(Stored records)
______________________________

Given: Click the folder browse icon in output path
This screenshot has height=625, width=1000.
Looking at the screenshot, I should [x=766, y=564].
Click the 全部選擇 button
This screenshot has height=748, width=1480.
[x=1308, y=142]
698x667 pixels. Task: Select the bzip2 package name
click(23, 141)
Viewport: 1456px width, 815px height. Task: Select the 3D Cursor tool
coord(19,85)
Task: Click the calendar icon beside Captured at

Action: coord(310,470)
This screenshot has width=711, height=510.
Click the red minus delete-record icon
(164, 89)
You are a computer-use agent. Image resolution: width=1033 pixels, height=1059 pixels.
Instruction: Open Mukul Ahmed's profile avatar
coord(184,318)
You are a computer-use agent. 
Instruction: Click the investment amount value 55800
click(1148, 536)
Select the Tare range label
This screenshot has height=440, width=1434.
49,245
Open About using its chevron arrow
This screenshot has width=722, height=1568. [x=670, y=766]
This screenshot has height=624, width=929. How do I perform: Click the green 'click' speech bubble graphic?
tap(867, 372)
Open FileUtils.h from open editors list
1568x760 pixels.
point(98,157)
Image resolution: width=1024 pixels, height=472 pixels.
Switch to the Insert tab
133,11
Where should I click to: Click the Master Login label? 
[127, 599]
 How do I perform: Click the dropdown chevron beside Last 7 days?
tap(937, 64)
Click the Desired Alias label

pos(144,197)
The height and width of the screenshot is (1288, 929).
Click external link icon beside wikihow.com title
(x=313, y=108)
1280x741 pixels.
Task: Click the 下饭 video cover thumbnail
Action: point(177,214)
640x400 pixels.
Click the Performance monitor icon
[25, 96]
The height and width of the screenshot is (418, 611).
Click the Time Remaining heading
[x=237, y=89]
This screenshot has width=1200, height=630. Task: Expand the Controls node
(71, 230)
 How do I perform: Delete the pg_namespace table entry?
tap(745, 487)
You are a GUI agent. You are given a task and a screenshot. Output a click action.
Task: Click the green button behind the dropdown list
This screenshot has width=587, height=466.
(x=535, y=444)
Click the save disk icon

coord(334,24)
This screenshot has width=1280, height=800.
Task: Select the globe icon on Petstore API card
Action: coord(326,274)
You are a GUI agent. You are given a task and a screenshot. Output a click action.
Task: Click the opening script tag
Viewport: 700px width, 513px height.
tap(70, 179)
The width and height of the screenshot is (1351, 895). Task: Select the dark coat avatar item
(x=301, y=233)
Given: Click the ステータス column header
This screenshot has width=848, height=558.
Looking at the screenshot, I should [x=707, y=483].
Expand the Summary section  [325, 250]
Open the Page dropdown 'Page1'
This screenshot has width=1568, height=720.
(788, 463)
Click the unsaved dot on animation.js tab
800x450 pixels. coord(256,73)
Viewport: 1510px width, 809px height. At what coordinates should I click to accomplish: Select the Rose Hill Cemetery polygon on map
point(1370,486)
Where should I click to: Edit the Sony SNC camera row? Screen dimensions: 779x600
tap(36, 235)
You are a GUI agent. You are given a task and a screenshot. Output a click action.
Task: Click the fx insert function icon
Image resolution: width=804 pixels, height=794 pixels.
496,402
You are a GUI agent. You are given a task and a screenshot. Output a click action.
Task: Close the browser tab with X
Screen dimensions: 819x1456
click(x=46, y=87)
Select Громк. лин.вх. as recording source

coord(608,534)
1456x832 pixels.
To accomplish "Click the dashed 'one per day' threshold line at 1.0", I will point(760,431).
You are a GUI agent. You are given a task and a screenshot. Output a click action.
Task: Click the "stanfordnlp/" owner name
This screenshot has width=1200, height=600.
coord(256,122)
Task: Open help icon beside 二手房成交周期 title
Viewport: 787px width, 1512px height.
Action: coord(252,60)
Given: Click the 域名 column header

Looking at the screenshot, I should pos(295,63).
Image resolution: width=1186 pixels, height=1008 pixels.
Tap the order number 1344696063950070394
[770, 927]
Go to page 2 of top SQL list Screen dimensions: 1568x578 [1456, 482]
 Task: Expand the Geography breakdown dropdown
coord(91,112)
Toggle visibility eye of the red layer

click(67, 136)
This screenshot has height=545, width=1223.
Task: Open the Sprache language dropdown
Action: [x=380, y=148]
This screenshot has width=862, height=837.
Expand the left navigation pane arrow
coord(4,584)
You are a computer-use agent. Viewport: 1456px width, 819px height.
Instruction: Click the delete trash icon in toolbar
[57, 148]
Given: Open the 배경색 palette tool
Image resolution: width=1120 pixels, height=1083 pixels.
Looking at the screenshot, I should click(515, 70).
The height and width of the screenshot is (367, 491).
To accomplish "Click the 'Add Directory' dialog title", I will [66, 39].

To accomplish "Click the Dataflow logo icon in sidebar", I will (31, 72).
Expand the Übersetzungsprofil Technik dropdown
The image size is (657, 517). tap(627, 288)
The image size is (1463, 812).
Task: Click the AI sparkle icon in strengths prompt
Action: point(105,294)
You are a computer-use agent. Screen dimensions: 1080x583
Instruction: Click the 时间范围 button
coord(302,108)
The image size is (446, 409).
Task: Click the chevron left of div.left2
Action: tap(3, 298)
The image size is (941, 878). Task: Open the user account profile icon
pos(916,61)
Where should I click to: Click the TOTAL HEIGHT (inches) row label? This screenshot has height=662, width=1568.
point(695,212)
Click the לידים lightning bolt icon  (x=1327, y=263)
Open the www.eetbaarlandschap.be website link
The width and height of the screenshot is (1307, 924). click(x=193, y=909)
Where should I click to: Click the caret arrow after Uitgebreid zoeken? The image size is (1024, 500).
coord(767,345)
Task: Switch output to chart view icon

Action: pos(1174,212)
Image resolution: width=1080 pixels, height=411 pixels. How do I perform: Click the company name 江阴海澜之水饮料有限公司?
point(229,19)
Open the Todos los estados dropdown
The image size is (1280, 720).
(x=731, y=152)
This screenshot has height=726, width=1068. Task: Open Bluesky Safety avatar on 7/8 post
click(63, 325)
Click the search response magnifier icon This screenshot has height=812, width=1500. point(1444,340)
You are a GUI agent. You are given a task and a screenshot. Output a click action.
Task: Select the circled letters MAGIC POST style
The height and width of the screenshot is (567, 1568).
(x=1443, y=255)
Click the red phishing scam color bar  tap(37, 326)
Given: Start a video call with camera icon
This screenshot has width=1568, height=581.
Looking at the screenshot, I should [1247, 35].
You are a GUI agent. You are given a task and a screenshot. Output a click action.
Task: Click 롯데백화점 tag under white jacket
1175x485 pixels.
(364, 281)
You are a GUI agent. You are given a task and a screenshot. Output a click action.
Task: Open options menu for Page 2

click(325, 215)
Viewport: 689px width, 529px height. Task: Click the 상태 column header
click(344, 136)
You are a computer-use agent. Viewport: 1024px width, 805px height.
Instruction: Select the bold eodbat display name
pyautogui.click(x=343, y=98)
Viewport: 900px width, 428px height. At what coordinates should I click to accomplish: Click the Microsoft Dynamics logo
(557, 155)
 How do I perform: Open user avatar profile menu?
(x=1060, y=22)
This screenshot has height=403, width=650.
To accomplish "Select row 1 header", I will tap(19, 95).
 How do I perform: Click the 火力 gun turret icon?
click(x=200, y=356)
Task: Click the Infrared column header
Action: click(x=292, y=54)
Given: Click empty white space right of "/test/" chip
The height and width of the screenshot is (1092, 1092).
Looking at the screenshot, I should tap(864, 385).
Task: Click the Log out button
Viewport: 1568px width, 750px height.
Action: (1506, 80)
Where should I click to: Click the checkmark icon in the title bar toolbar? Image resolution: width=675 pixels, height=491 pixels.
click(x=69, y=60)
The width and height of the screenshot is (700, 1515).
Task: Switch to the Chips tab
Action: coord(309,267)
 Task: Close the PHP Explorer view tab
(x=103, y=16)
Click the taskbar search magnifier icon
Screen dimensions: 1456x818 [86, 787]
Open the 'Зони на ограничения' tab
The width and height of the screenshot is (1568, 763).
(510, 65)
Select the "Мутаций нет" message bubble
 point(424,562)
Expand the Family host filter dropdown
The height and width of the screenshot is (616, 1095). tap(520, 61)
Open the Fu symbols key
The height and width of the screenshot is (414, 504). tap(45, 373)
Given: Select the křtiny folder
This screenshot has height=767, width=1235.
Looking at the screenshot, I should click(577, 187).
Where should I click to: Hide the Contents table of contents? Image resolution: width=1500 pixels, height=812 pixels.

______________________________

▶ TASK BRIEF
When a line contains the string "with", copy it from the records.

▶ ANSWER SECTION
Task: Close the browser tab with X
Given: Start a video call with camera icon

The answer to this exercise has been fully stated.